● SOURCE DOCUMENT:
++++++++

On 23.03.2026 18:53, Andrei Vagin wrote:
> Introduces a mechanism to inherit hardware capabilities (AT_HWCAP,
> AT_HWCAP2, etc.) from a parent process when they have been modified via
> prctl.
>
> To support C/R operations (snapshots, live migration) in heterogeneous
> clusters, we must ensure that processes utilize CPU features available
> on all potential target nodes. To solve this, we need to advertise a
> common feature set across the cluster.
>
> This patch adds a new mm flag MMF_USER_HWCAP, which is set when the
> auxiliary vector is modified via prctl(PR_SET_MM, PR_SET_MM_AUXV).  When
> execve() is called, if the current process has MMF_USER_HWCAP set, the
> HWCAP values are extracted from the current auxiliary vector and stored
> in the linux_binprm structure. These values are then used to populate
> the auxiliary vector of the new process, effectively inheriting the
> hardware capabilities.

++++++++

● YOUR GOAL:
Change the patch description by writing it out again, starting with "On 23.03.2026 18:53, Andrei" and going on through "across the cluster.", with "heterogeneous" replaced by "mixed-architecture".

++++++++

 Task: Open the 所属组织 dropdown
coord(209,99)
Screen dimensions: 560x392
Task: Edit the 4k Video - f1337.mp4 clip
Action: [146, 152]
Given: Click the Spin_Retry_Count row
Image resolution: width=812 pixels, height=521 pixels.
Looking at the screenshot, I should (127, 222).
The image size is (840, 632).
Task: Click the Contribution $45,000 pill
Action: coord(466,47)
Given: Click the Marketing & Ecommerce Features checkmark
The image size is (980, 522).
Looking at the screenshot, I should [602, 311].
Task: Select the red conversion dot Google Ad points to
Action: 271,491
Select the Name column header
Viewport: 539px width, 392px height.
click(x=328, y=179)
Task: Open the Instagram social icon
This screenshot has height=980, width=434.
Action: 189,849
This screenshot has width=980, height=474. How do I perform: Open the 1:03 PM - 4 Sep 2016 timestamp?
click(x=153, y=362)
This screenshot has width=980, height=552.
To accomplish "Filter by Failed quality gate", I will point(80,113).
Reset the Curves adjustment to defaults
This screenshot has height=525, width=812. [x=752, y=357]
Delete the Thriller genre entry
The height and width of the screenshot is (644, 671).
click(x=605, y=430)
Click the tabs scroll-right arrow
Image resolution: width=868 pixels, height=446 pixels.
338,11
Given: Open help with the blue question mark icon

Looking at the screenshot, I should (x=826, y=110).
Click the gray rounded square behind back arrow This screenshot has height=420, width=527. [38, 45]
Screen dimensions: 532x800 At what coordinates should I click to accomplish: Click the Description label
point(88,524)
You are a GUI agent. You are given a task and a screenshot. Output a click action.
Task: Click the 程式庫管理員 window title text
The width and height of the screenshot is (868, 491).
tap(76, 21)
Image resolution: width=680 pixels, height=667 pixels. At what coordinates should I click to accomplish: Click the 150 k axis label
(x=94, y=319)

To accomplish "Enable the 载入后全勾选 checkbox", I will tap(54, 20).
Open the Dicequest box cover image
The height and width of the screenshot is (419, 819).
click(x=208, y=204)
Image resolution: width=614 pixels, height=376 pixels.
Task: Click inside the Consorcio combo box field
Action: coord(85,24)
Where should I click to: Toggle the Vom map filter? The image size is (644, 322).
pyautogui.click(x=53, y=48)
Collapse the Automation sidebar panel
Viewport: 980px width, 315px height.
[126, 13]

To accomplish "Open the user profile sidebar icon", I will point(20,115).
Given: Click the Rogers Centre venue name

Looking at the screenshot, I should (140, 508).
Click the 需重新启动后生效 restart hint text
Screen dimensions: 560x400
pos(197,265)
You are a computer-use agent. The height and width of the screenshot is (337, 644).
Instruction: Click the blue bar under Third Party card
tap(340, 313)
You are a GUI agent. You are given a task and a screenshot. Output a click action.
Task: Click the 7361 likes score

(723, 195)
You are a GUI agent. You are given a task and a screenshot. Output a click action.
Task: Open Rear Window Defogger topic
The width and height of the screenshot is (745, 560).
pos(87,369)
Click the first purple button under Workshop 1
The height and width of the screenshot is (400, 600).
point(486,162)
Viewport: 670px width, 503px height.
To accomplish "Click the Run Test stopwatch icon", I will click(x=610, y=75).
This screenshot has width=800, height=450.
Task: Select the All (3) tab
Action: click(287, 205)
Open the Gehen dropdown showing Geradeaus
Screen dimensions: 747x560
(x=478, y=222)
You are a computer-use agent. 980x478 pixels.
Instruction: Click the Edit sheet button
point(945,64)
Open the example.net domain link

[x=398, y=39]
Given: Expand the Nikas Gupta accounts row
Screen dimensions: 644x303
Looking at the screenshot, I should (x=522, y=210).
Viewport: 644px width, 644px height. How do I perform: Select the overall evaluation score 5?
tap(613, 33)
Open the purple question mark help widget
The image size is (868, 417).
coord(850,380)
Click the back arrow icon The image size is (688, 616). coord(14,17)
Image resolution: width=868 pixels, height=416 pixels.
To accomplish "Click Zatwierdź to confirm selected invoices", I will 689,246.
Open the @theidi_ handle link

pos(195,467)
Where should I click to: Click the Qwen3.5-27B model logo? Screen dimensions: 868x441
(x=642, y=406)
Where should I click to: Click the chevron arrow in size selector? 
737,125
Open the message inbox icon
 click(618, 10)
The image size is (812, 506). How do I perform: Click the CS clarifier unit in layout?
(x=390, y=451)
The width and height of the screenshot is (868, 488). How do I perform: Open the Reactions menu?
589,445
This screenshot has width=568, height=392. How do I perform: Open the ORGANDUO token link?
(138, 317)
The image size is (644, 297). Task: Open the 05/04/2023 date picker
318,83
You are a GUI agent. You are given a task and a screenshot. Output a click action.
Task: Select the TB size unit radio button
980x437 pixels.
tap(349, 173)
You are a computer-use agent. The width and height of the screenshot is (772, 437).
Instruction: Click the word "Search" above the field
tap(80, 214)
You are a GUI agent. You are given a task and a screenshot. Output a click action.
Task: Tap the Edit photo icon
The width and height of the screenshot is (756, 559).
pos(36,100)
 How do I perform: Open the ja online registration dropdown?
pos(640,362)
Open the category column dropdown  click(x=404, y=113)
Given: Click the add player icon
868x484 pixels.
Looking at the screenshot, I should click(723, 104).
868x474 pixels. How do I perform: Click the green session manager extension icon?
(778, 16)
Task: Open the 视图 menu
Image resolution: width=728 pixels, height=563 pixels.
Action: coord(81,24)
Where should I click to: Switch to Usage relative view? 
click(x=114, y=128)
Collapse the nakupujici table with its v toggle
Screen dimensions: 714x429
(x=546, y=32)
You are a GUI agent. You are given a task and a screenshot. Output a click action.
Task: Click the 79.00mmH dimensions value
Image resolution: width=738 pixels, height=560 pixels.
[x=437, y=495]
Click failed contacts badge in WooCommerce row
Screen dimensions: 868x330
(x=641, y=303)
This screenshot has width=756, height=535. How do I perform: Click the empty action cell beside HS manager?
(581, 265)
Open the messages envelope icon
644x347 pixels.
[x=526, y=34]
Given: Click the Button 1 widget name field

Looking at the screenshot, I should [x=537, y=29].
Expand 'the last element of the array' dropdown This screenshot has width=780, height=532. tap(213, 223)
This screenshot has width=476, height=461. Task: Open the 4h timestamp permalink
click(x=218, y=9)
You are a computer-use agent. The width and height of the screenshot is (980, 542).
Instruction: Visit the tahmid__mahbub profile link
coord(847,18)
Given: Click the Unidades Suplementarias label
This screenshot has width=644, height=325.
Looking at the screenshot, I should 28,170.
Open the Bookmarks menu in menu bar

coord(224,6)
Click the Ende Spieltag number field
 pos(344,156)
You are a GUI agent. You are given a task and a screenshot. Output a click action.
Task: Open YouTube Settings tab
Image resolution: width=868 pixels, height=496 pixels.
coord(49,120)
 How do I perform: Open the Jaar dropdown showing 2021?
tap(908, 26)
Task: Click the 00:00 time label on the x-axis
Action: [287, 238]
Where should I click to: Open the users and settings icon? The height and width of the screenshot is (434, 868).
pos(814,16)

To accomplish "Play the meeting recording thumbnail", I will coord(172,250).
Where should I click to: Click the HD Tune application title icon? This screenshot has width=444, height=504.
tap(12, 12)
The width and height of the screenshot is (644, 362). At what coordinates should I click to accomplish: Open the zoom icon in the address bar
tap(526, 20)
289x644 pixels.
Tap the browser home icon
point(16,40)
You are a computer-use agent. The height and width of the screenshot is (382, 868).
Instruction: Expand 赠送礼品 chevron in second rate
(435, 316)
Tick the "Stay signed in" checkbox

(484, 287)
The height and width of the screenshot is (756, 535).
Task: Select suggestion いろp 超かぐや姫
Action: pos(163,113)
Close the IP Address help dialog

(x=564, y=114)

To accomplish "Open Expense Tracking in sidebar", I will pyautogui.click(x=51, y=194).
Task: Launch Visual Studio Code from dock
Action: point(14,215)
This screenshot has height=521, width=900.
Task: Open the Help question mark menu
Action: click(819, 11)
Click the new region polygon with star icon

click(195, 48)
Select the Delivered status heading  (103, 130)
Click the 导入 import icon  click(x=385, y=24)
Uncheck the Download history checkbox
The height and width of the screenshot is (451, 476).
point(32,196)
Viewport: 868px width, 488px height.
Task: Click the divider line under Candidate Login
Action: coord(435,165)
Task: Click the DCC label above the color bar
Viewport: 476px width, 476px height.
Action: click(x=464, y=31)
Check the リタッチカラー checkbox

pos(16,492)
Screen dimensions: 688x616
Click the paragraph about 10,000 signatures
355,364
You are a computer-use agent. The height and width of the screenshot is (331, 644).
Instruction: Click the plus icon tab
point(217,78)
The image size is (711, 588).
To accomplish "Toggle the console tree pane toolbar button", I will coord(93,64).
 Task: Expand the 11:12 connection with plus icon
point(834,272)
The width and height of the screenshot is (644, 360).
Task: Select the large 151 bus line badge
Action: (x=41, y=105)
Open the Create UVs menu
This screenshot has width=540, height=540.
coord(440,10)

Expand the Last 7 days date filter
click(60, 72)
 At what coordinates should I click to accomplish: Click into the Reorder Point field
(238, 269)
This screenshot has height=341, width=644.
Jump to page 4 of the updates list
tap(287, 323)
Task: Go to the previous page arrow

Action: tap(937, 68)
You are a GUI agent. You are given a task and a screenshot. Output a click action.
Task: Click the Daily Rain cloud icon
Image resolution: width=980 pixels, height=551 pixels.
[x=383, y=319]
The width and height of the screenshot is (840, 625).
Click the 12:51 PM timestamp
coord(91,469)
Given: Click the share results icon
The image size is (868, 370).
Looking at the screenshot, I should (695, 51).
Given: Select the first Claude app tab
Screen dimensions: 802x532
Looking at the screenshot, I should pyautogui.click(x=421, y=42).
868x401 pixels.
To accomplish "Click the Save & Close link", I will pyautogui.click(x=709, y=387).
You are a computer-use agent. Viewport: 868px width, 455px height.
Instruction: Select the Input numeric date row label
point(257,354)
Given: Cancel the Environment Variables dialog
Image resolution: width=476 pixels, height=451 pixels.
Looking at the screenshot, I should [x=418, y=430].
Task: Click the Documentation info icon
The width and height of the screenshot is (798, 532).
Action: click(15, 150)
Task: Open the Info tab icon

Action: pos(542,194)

++++++++

● RESPONSE FOR THIS EXERCISE:
On 23.03.2026 18:53, Andrei Vagin wrote:
> Introduces a mechanism to inherit hardware capabilities (AT_HWCAP,
> AT_HWCAP2, etc.) from a parent process when they have been modified via
> prctl.
>
> To support C/R operations (snapshots, live migration) in mixed-architecture
> clusters, we must ensure that processes utilize CPU features available
> on all potential target nodes. To solve this, we need to advertise a
> common feature set across the cluster.